Most importantly every patient will be asked for their opinion, not just occasional sampling. Traditional experience measurement (e.g. national patient survey) depends on intermittent questionnaires, distributed when the hospital chooses. The test changes all this – the patients choose what to say and when they say it rather than waiting to be asked. Every experience – good or bad – becomes a chance for patient feedback, giving the NHS a transformational opportunity to learn from the huge untapped resource that is the wisdom of patients.
Currently we make it difficult for patients to share perceptions with provider and professionals, and put up barriers preventing them from helping us learn and improve. The test removes these barriers.
Secondly, this continuous information will be fed back to frontline clinicians showing comparative performance. Every ward will be able to see exactly how well they perform in the eyes of the patients. Giving professionals simple metrics which lets them see performance compared to their peers (both local and national) has been shown to drive continuous improvement: the best want to stay at the top, and those shown to be lagging-behind improve what they do to close the gap.
The test will ensure that a report is sent to every ward, in every NHS hospital showing staff how they did last week and where they sit compared to other wards.
Thirdly, the vast majority of feedback and "recommend" ratings gathered from the friends and family test will be highly positive – grateful patients will use this as a way to thank those who cared for them and to reassure their peers of the quality of service. Over the four years that iWantGreatCare has been delivering real-time patient experiences (usually including a version of the "would you recommend …?" question), this has been a consistent finding. Done properly patient experience ("ratings and reviews") delivers overwhelmingly positive feedback.
Giving such feedback to hardworking teams improves morale, ensures continuous engagement of staff with the needs of patients, and builds a culture fully focused on ensuring excellence in patient experience.

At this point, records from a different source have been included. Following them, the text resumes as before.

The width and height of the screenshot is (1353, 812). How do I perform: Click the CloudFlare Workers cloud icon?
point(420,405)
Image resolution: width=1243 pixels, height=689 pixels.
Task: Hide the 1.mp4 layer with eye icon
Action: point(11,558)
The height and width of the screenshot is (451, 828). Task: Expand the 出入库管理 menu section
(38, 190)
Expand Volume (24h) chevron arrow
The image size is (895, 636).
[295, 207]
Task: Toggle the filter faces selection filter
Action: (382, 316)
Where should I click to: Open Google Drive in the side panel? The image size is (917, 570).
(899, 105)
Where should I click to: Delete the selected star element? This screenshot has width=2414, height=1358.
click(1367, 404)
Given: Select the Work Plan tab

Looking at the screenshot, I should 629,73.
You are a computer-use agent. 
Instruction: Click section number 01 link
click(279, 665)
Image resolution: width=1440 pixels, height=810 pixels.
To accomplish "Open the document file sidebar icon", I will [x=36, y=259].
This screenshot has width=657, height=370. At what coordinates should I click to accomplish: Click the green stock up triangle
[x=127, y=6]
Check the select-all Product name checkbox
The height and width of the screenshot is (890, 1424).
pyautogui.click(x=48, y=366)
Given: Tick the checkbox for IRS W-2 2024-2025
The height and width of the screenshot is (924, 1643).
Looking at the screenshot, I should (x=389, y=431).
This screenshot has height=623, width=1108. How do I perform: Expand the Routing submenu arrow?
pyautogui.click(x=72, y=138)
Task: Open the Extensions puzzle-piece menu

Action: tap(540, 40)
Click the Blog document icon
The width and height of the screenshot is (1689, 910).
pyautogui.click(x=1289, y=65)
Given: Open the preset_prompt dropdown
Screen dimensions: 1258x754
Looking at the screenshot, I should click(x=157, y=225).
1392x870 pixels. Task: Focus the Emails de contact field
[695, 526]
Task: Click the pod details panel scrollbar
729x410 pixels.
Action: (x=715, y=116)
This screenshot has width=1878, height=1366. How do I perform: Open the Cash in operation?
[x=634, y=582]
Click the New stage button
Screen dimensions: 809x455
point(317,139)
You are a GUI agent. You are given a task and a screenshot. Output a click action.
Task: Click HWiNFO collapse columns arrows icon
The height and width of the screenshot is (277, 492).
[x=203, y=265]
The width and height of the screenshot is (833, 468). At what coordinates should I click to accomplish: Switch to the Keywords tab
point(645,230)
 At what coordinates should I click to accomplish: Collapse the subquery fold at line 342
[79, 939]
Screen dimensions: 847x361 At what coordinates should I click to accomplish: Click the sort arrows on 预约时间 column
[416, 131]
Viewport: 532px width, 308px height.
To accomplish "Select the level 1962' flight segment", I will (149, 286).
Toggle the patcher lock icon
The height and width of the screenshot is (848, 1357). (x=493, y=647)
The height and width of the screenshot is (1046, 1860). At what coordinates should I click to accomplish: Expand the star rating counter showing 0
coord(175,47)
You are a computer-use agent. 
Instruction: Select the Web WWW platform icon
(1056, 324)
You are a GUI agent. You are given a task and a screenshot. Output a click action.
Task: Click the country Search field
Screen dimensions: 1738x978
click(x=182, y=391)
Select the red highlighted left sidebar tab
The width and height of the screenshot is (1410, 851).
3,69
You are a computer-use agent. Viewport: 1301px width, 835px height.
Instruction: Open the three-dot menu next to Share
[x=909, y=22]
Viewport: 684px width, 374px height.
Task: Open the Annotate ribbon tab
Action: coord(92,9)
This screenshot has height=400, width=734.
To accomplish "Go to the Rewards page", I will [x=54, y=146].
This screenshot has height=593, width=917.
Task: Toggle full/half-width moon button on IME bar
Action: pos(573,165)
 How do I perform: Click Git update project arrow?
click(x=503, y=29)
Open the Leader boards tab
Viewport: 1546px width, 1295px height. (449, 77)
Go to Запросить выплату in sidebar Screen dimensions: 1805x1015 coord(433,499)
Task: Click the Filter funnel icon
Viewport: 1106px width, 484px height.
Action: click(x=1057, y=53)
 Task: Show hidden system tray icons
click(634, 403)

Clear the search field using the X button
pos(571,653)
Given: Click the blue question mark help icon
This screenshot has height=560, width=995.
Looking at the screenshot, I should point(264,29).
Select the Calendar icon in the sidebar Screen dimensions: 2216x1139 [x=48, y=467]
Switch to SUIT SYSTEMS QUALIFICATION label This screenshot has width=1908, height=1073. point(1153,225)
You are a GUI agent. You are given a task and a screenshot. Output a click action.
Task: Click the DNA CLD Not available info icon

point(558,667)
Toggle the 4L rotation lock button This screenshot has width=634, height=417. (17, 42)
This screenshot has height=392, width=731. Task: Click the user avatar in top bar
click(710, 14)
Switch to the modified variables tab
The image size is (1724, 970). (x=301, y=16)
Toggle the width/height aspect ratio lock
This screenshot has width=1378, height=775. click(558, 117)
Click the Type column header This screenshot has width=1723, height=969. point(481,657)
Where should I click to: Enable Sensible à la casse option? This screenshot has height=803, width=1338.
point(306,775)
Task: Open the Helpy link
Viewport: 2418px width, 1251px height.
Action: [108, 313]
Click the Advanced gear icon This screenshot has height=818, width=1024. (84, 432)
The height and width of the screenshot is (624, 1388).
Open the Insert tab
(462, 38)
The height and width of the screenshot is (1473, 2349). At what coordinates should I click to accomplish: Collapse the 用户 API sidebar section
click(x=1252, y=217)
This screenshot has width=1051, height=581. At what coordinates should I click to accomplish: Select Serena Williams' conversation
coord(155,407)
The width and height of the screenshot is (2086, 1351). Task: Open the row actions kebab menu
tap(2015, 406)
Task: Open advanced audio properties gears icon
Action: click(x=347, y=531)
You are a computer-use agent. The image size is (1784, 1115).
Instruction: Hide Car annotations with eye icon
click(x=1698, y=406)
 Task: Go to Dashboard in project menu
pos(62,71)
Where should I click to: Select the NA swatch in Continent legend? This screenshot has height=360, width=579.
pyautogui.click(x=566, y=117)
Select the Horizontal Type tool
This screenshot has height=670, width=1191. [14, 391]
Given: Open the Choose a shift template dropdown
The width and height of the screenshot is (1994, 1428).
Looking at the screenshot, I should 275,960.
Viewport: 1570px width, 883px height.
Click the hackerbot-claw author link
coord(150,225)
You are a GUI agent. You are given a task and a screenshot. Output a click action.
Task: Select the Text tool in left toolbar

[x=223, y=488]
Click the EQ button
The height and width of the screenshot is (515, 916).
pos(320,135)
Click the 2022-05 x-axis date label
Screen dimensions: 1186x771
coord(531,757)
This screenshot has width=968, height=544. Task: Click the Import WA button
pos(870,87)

But what are the risks of the test not delivering this impact, and becoming merely another data collection exercise?
The test is about openly sharing with the public the opinion and rating of other patients. This is at the heart of the approach, and indeed its power to drive change and improve quality.
For trusts (and their staff) to benefit from the FFT they must collect (and share with users) qualitative feedback – stories or reviews – as well as the single "would you recommend?" question. This is recognised in the latest DH guidance and is vital to understand why the patient would or would not recommend.
Finally, this is completely different to anything trusts have done before. It represents a seismic shift in process, attitude and concept of risk. It will lead to many fundamental changes and requires a new approach in trusts thinking about complaints systems, medico-legal issues and responding to patient concerns. If the NHS considers the friends and family test as just another data collection exercise then it will not succeed.
Done properly the test works, transforming culture, improving quality and providing a unifying, simple measure that everyone understands and can feed into.
The friends and family test is not another complaints system, it is not the NPS, and it is not a slimmed down national patient survey. It is putting the voice and opinion of patients at the heart of the NHS, it is about making the perception of patients the cornerstone of everything we do, and it is a huge opportunity for the NHS to set a global standard in healthcare transparency.
Dr Neil Bacon is founder and chief executive of iWantGreatCare, an organisation which is working with the NHS Confederation to implement the friends and family test for NHS trusts for free. Guardian Professional.